Title:New Oral Anticoagulants for the Management of Heparin Induced Thrombocytopenia: A Focused Literature Review
Volume: 13
Issue: 2
Author(s): Prajwal Dhakal, Ranjan Pathak, Smith Giri, Guru S.G. Murthy and Vijaya R. Bhatt
Affiliation:
Keywords:
Apixaban, argatroban, dabigatran, heparin-induced thrombocytopenia, new oral anticoagulants, rivaroxaban.
Abstract: Objective: Drugs currently in use for the management of heparin-induced thrombocytopenia
(HIT) have their limitations. Several new oral anticoagulants (NOACs) such as dabigatran,
rivaroxaban and apixaban may offer attractive therapy options for HIT. Although the clinical data are
sparse on this topic, we have summarized the available clinical data, discussed pertinent in-vitro
studies and provided the rational and advantages of using NOACs in patients with suspected or confirmed HIT. We have
also reviewed the safety and efficacy of these NOACs in patients with HIT based on published literature.
Methods: We reviewed all suspected or confirmed HIT cases treated with NOACs and indexed in English language in
MEDLINE and EMBASE by July 2015. The bibliography of each relevant article was searched for additional reports.
In-vitro studies and other pertinent literature were briefly discussed.
Results: A total of 36 HIT patients were treated with the following NOACs: rivaroxaban (50%), dabigatran (36%) and
apixaban (14%). Sixty-one percent of patients received argatroban bolus before NOACs and 3% received rivaroxaban
after a lack of response with three-day course of fondaparinux. Three percent (n=1) received rivaroxaban after the patient
responded to intravenous immunoglobulin for 2 days, following a lack of response to fondaparinux and bilvalirudin. In
another 3% (n=1), prophylactic dose of rivaroxaban was used for 21 days and then changed to dabigatran because of
persistent thrombocytopenia. All cases responded with early signs of clinical improvement and increase in platelet counts.
A follow-up after a median 47 days (range 4- 450) reported no bleeding or thrombotic complications.

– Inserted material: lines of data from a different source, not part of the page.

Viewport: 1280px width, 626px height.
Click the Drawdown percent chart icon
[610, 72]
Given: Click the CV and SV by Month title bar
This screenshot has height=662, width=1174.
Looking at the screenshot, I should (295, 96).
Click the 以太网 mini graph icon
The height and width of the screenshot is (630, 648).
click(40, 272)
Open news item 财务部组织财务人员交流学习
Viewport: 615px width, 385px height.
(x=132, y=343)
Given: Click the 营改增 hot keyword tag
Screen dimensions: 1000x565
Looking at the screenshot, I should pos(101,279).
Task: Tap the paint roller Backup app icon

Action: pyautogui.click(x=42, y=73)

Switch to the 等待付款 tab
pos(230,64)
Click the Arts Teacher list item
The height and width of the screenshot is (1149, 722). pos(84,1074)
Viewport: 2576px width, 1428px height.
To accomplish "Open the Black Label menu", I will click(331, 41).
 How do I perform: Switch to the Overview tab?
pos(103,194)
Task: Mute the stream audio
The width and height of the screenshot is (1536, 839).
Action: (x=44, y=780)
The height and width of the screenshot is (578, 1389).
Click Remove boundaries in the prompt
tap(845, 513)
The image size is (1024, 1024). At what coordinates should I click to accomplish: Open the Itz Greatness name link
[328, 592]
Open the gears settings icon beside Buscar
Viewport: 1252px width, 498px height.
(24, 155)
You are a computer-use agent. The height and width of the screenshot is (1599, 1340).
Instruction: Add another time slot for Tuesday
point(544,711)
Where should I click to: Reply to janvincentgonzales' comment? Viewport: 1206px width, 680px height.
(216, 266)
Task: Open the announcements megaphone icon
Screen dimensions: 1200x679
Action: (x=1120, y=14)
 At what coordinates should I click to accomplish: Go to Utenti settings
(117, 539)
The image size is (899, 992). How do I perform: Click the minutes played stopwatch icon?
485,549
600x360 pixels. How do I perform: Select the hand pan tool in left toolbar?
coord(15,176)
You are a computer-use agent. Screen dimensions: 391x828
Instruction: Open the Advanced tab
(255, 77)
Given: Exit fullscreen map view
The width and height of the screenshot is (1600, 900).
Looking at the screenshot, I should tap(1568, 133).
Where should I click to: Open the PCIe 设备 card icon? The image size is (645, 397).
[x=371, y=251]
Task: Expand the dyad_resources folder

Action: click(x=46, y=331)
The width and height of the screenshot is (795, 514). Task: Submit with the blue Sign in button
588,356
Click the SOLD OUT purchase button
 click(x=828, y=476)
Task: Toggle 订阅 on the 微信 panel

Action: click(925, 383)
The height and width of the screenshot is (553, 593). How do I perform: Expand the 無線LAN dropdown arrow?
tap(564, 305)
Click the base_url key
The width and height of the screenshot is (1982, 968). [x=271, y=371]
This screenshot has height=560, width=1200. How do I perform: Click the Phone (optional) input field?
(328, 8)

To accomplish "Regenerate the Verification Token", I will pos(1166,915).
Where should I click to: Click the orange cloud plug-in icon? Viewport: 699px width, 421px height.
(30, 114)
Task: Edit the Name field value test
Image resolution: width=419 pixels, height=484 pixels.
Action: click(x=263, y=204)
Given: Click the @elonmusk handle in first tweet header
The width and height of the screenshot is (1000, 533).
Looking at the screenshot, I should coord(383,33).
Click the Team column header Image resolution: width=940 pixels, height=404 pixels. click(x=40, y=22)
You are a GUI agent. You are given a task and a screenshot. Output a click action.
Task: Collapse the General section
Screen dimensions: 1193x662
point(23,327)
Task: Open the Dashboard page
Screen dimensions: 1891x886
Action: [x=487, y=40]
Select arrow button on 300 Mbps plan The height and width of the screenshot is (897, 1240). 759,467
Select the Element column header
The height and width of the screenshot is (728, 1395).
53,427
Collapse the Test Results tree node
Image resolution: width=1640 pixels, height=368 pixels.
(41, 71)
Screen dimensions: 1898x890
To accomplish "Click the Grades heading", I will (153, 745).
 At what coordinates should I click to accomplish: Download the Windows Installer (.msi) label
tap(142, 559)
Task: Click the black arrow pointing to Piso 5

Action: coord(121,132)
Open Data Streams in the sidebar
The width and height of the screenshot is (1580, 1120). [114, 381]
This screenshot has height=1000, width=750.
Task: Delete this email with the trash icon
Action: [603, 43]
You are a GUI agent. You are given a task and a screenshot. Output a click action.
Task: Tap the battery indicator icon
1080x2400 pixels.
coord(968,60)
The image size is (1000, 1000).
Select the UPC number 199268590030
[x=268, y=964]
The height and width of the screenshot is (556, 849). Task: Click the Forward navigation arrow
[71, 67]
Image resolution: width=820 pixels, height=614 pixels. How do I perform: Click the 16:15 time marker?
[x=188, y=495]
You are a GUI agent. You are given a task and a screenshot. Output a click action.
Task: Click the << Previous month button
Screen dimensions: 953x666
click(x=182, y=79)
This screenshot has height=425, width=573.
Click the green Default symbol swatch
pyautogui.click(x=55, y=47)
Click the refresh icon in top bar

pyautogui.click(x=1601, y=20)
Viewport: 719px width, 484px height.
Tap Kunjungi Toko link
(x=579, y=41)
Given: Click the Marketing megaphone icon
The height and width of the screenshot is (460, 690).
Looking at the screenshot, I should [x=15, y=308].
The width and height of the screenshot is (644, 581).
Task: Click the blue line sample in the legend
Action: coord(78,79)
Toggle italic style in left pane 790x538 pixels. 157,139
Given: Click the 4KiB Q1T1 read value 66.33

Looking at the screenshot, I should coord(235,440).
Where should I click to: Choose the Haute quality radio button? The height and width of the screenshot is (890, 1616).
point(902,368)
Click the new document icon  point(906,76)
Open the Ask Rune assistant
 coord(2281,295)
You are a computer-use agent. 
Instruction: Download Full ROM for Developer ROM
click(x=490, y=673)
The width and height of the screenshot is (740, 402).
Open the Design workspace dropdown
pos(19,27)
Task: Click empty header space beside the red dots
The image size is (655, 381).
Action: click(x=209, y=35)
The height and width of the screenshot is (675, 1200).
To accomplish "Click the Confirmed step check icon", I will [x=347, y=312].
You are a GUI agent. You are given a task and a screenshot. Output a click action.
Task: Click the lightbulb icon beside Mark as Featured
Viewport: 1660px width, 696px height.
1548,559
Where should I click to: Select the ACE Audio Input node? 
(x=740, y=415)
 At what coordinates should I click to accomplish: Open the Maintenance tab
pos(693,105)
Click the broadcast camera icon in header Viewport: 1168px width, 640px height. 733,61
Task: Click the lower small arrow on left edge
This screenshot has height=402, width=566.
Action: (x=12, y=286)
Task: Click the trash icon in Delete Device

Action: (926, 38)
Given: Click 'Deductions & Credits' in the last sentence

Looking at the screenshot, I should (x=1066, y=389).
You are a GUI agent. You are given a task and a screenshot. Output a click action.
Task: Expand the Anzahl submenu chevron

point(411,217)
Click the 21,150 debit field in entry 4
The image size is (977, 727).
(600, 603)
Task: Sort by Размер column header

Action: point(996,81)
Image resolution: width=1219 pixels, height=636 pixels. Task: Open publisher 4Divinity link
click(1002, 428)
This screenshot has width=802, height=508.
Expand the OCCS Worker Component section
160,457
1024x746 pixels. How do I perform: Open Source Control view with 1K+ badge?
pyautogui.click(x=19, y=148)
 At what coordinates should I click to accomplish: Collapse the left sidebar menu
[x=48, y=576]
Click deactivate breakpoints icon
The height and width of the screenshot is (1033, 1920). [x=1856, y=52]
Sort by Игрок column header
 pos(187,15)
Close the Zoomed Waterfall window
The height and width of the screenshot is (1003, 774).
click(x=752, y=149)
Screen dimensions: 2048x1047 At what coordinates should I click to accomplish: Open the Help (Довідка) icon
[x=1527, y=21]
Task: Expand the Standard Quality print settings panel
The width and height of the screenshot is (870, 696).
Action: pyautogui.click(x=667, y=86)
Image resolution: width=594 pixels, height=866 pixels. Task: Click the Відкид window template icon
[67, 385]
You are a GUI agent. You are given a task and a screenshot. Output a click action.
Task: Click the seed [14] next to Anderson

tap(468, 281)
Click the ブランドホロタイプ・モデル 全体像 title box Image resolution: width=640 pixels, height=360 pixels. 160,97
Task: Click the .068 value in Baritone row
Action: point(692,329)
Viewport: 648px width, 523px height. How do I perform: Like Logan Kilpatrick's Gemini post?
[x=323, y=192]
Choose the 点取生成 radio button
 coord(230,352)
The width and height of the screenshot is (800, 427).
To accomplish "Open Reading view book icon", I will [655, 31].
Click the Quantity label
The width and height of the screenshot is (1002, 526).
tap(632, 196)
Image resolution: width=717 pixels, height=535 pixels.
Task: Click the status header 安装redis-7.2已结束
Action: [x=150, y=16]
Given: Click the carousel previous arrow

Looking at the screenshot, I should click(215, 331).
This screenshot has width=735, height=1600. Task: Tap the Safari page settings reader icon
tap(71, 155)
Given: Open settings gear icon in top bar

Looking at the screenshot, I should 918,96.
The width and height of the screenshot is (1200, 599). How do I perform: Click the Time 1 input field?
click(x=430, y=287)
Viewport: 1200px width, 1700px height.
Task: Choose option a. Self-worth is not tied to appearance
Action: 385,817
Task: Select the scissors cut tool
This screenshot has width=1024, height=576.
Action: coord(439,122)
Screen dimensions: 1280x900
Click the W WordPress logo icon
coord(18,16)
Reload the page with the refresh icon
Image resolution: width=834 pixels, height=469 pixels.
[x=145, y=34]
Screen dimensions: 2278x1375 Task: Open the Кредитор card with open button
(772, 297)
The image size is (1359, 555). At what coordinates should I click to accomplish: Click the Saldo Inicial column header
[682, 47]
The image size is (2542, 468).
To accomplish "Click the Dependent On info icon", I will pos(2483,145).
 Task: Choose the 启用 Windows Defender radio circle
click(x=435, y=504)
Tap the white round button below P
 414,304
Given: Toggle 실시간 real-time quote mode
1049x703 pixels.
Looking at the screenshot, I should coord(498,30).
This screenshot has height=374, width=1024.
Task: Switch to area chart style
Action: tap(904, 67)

Conclusion: In this review, all patients with HIT treated with NOACs responded without any bleeding or thrombotic
complication. Although the argatroban bolus might have contributed to a response in some patients, response to NOAC
alone in other patients and in-vitro studies provide a proof of principle that NOACs can be effective in the management of
HIT. Additionally, properties such as rapid onset of action, oral administration, ease of use and a lack of need for
monitoring make these drugs attractive options for HIT. However, given several limitations of prior reports, further
confirmation of the results are desirable.